Вот какой оборот приняли дела в лисвиллской организации. В ходе дебатов товарищ доктор объявил, что он умывает руки — он выходит из партии социалистов. И товарищ доктор, застегнув на все пуговицы свой элегантный черный сюртук, Так хорошо облегавший его осанистую
фигуру, решительно покинул зал. Остальная часть заседания была посвящена главным образом обсуждению того, что представляет собою доктор и каково его влияние в местной организации. Шнейдер заявил, что он вообще не социалист, а самый настоящий английский аристократ, да, да, английский аристократ: два брата его жены служат в британской экспедиционной армии, племянник уже записался в территориальные войска, а гостивший у них двоюродный брат уезжает в Канаду — лучший способ побыстрее попасть в самое пекло. Но, несмотря на все эти явно порочащие репутацию доктора сведения, организации не хотелось терять своего самого состоятельного приверженца. И комиссии, в составе товарища Геррити и товарища Голдстайна из ССМЛ, было поручено водворить заблудшего доктора в лоно партии.
Что касается Джимми, то стоявшая перед ним проблема была не так уж сложна. Родственников, насколько ему было известно, у него нет. Ну, а родина — если у него и была родина, то она, видно, не позаботилась о том, чтобы он чувствовал это. Первое, что поспешила сделать для него «родина», это сбыть его на руки какой-то негритянке, у которой он питался кашей на воде и спал зимой без одеяла. Для Джимми эта родина была просто совокупностью хозяев и начальства, которые заставляют работать до седьмого пота, а если не нравится — посылают полицию с дубинками. Солдаты же, по представлению Джимми,— это парни, которые приходят на выручку полиции в тех случаях, когда одной ей не справиться. Солдаты всегда разгуливают, выпятив грудь колесом и задрав нос,— оловянные Вилли, как называл их Джимми, одним словом — изменники рабочего класса.
Легко было поэтому Джимми соглашаться с румынским евреем, владельцем табачной лавочки, и называть себя антинационалистом. Легко ему было смеяться и аплодировать, когда Неистовый Билл спрашивал, неужели, черт побери, рабочему не все равно, получит кайзер багдадскую дорогу или не получит. И сообщение, что британская армия шаг за шагом откатывается все дальше вглубь Франции, сдерживая наступление в десять раз более сильного врага, не вызывало у него сердечного трепета. Газеты называли это «героизмом», но Джимми видел в солдатах просто несчастных олухов — стоило помахать у них перед носом флагом, и они за шиллинг продали себя своим аристократам.
В одной из социалистических газет, которую читал Джимми, каждую неделю появлялась серия забавных картинок — очередное приключение Генри Дабба.
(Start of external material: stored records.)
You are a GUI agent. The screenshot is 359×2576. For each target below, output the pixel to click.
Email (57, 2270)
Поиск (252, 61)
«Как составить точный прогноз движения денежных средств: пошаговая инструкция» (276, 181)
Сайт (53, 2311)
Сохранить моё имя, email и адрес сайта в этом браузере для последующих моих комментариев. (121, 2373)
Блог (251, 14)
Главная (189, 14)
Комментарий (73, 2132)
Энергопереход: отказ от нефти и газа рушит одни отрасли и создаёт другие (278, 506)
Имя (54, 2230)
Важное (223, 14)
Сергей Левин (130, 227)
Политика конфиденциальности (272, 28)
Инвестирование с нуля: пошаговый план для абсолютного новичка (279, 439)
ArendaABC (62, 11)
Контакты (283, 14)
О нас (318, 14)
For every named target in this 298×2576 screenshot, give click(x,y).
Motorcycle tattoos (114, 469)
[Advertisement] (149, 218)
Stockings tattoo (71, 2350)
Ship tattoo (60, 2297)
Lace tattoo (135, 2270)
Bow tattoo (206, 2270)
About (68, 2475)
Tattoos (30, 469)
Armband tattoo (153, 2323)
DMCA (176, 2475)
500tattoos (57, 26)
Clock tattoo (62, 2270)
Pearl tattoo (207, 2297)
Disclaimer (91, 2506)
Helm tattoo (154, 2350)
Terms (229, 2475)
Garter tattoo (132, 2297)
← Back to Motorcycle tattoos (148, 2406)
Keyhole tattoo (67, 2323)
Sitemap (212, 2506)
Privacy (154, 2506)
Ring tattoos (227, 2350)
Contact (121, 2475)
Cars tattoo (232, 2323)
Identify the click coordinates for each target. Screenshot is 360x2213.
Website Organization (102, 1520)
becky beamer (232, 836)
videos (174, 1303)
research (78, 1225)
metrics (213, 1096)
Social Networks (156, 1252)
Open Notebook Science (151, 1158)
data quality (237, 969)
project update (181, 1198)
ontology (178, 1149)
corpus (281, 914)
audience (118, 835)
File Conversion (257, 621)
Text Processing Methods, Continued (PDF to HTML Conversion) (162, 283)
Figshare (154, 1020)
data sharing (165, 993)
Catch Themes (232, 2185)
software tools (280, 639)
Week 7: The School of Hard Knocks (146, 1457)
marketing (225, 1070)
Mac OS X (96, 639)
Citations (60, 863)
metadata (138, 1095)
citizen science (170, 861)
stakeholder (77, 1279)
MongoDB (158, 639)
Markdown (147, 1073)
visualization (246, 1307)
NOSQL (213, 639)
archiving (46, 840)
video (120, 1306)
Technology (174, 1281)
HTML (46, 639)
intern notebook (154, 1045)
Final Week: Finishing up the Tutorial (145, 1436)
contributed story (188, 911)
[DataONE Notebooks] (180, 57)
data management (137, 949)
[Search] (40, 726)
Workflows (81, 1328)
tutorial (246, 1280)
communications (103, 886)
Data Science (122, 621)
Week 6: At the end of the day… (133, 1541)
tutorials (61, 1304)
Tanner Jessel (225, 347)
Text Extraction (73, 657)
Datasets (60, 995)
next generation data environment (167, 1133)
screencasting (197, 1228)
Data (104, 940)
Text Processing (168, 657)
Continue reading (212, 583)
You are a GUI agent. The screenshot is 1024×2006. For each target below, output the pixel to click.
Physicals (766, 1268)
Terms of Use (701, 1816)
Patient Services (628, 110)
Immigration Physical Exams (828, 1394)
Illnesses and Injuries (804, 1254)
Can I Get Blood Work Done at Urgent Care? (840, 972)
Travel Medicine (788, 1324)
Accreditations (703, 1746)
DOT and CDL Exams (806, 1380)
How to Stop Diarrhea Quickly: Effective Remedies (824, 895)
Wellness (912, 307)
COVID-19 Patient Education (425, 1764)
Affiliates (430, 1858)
В лице этого дурачка высмеивался чересчур простодушный рабочий: бедняга Генри верил всему, что ему говорили, н в конце каждого приключения непременно получал такую затрещину, что искры так и разлетались у него из глаз по всей странице. Но особенно нелепые приключения стали случаться с дурачком Генри, когда он надел солдатскую форму. Джимми вырезал эти карикатуры и пускал их по рукам среди товарищей на заводе или раздавал соседям.
В настроениях Джимми не произошло особенной перемены и тогда, когда он прочел о германских зверствах. Во-первых, он не поверил. Все это россказни,— вроде ядовитого газа, применяемого на войне. Уж если люди готовы вонзать друг в друга штыки и бросать друг в друга бомбы, то лгать друг на друга им и подавно ничего не стоит. Правительства лгут умышленно: ведь это одно из средств заставить солдат драться лучше. Нашли кому говорить, что немцы — дикари! Сотни немцев живут бок о бок с ним! А со сколькими он знаком по местной организации!